Copy every line of the records exactly, without including the images.

DATA EXTRACT: Begin

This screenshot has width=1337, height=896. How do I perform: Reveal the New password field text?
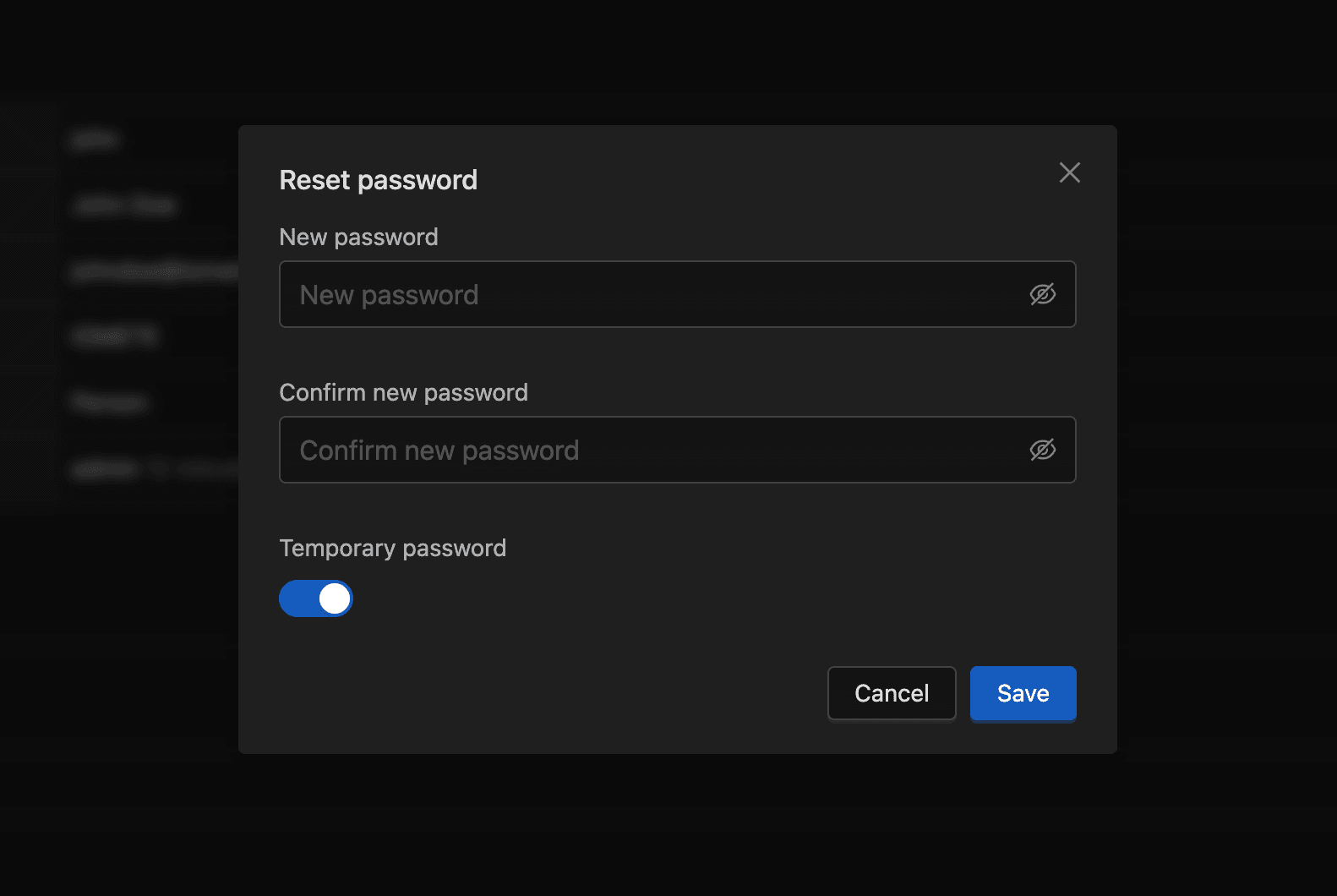(1042, 294)
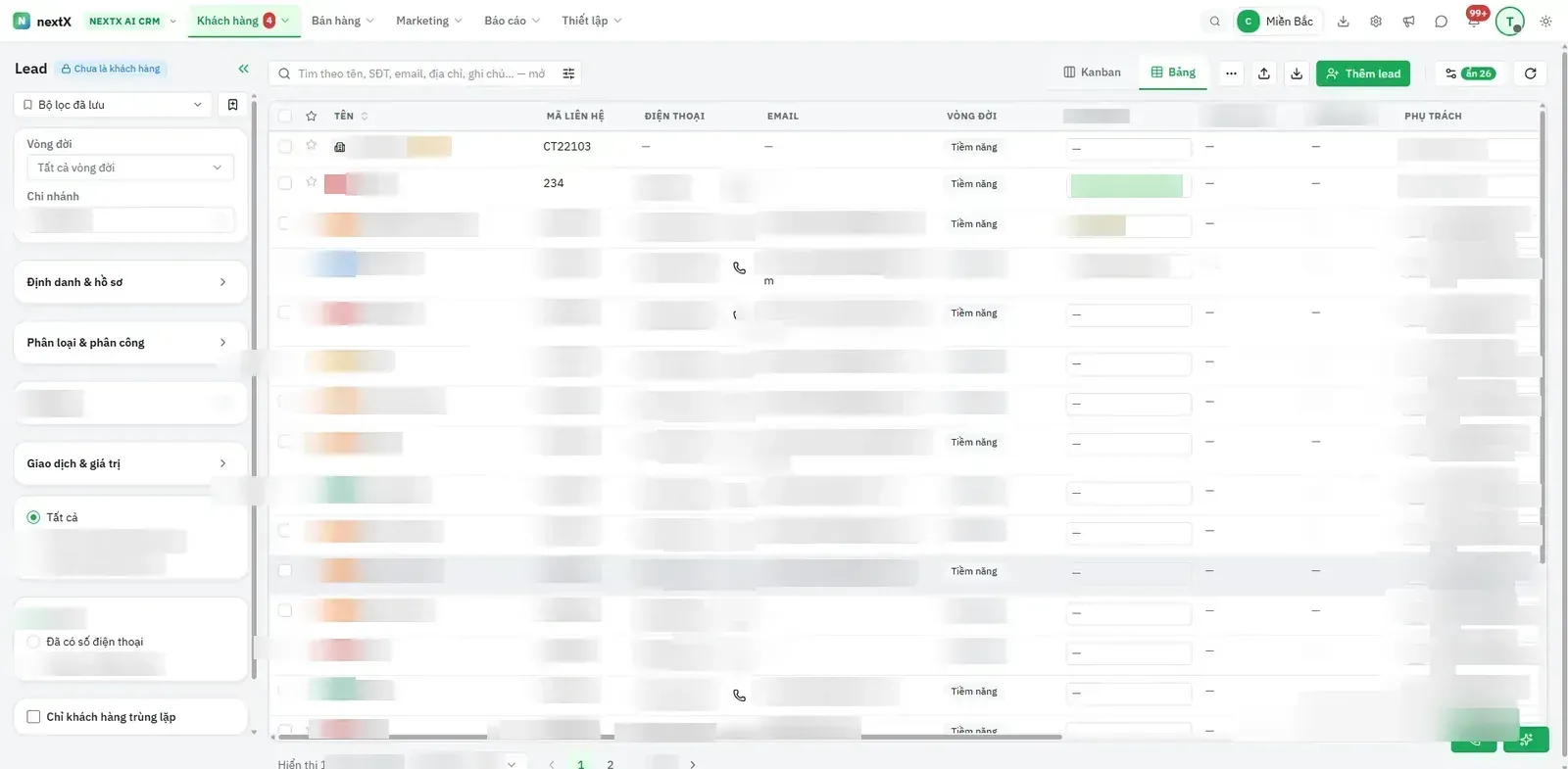Open the notifications bell with 99+ badge
Image resolution: width=1568 pixels, height=769 pixels.
[x=1474, y=21]
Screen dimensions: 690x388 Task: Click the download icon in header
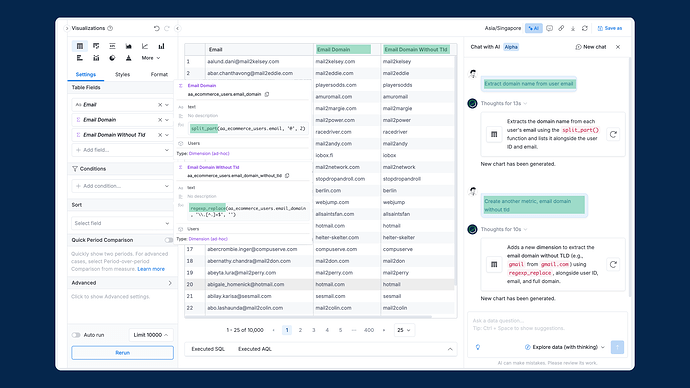tap(573, 28)
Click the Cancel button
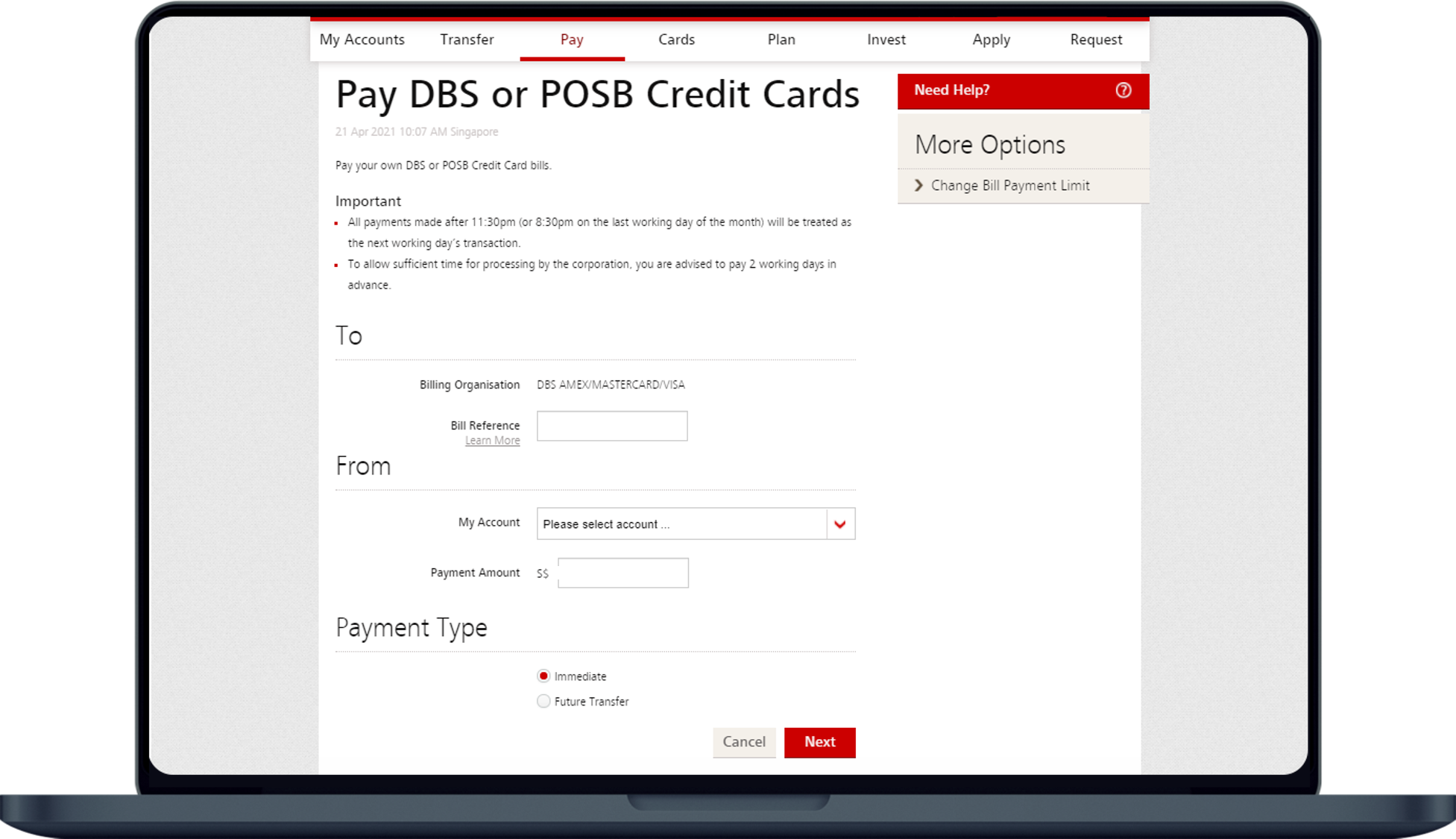The height and width of the screenshot is (839, 1456). tap(745, 742)
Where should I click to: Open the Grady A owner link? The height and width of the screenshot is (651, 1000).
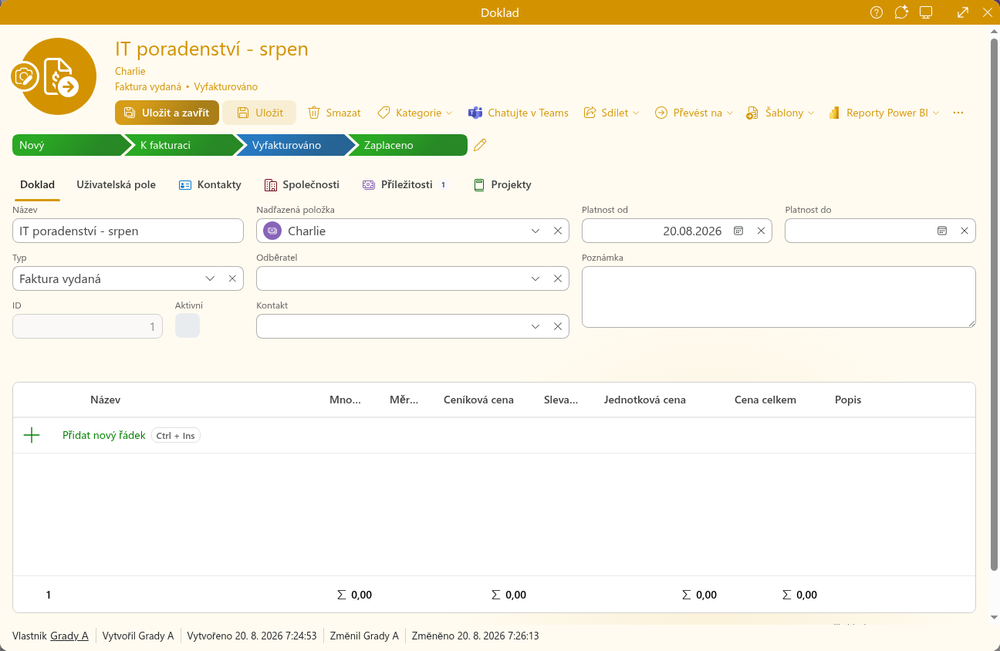coord(70,636)
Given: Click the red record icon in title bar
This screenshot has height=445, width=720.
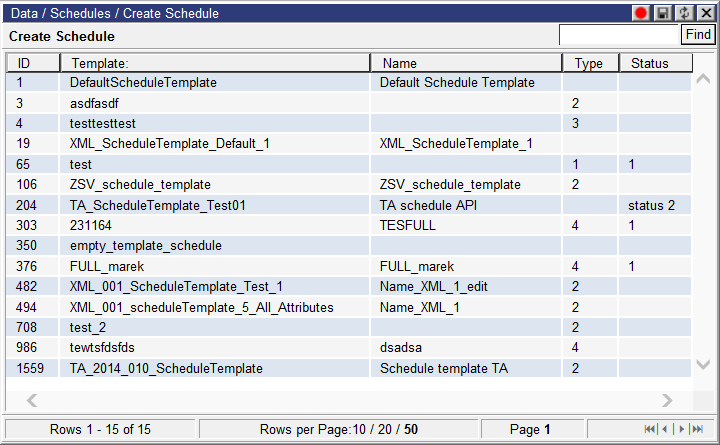Looking at the screenshot, I should [x=642, y=13].
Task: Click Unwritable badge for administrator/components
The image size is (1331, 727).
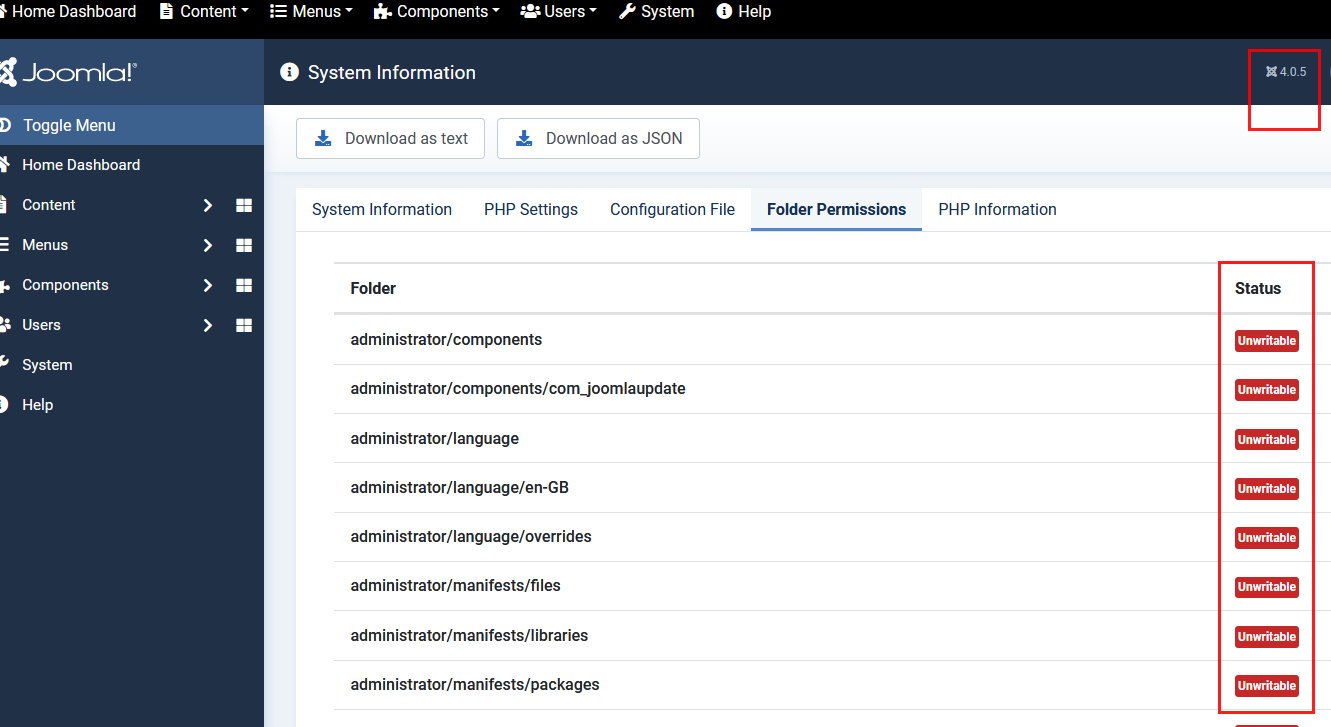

DATA EXTRACT: End

● SOLUTION TO THIS EXERCISE
This screenshot has width=1337, height=896. How do I perform: Reveal the New password field text?
(1042, 294)
Open the notifications bell with 99+ badge
Image resolution: width=1568 pixels, height=769 pixels.
[x=1474, y=21]
Screen dimensions: 690x388 Task: Click the download icon in header
tap(573, 28)
Click the Cancel button
The height and width of the screenshot is (839, 1456). tap(745, 742)
Where should I click to: Open the Grady A owner link? The height and width of the screenshot is (651, 1000).
coord(70,636)
Given: Click the red record icon in title bar
This screenshot has height=445, width=720.
Looking at the screenshot, I should [x=642, y=13].
Task: Click Unwritable badge for administrator/components
The image size is (1331, 727).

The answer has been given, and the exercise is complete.